Item coordinate data

_ _ _ _

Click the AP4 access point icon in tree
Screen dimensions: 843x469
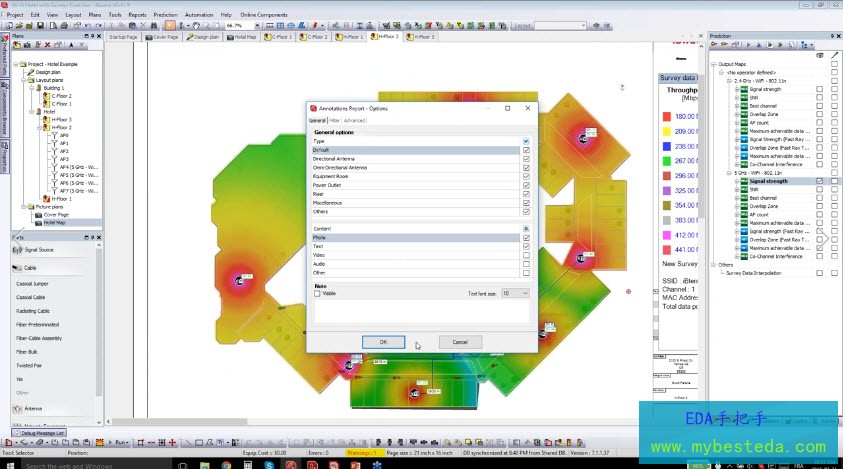[x=53, y=167]
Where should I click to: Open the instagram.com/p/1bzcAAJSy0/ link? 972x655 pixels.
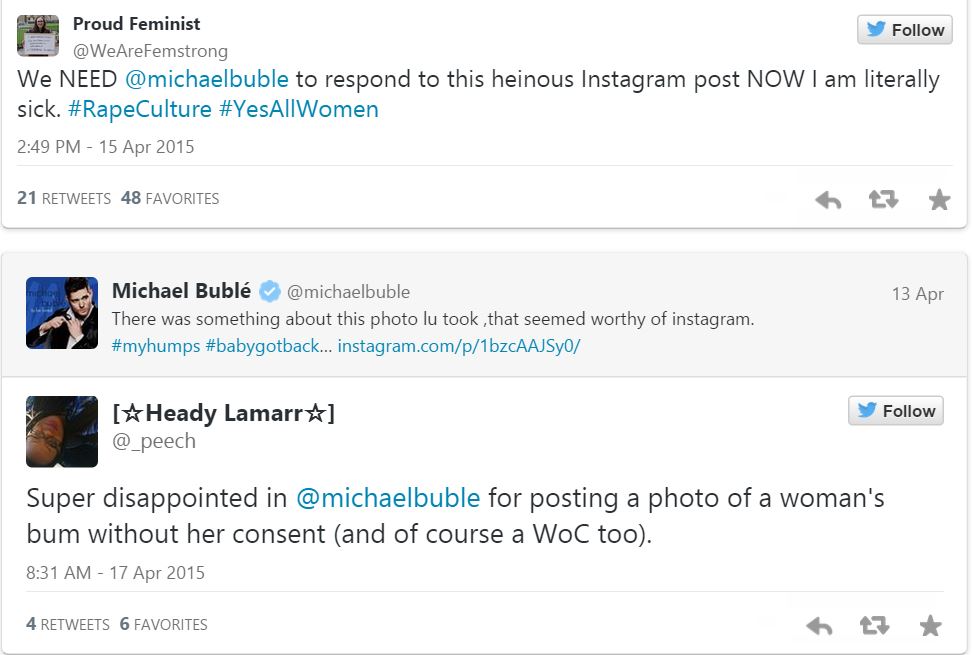[459, 346]
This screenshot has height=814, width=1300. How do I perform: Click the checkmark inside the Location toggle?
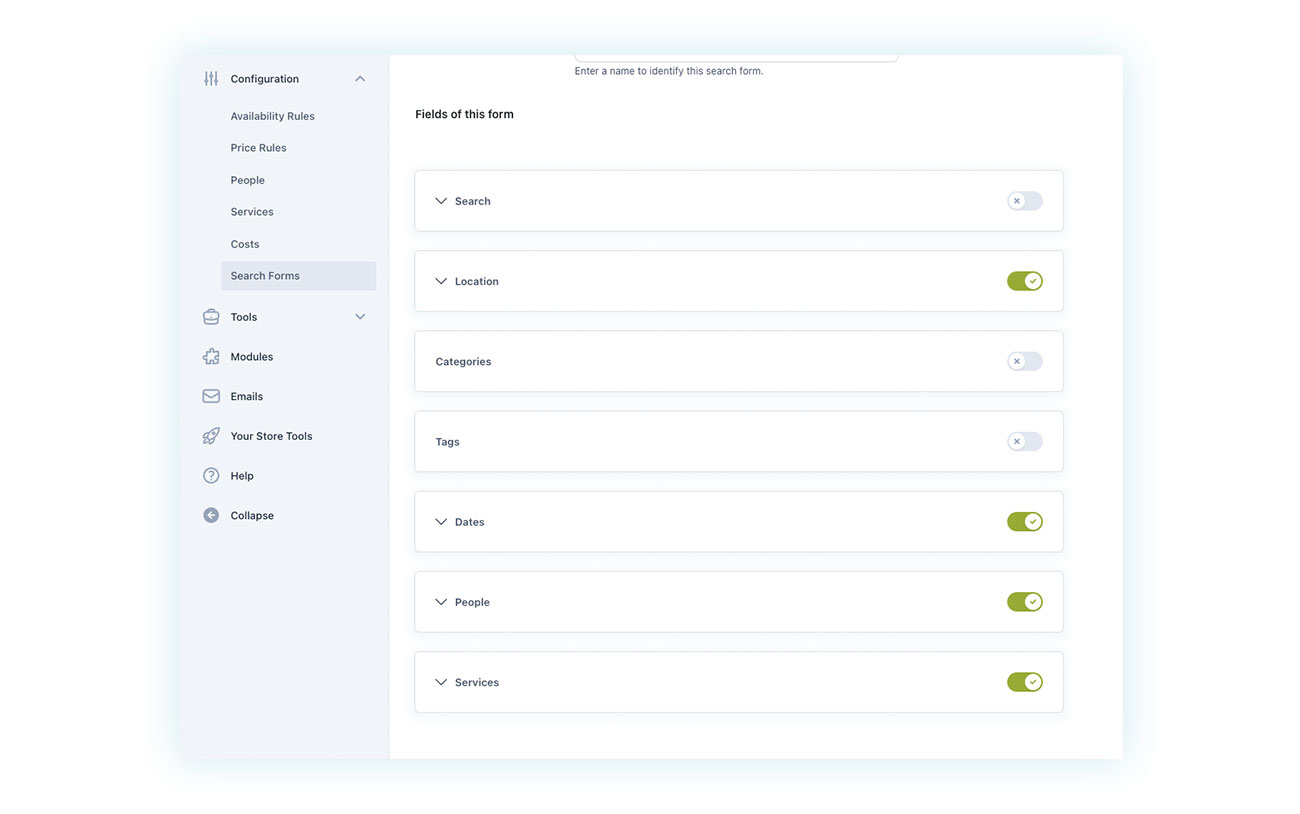click(1032, 281)
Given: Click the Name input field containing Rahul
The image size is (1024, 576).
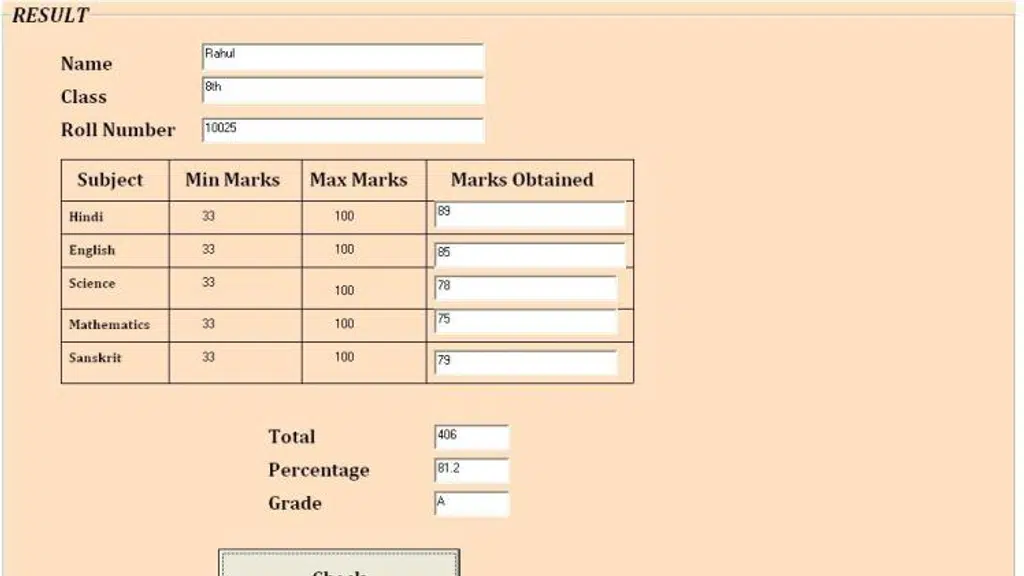Looking at the screenshot, I should click(x=343, y=57).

_ _ _ _

_Aim of the task_: Copy every line of the material above word for word, leaving out the pictures.

_Worked answer_:
Click the AP4 access point icon in tree
Screen dimensions: 843x469
[x=53, y=167]
Where should I click to: Open the instagram.com/p/1bzcAAJSy0/ link? 972x655 pixels.
[459, 346]
This screenshot has height=814, width=1300. How do I perform: Click the checkmark inside the Location toggle?
click(1032, 281)
Given: Click the Name input field containing Rahul
The image size is (1024, 576).
Looking at the screenshot, I should click(x=343, y=57).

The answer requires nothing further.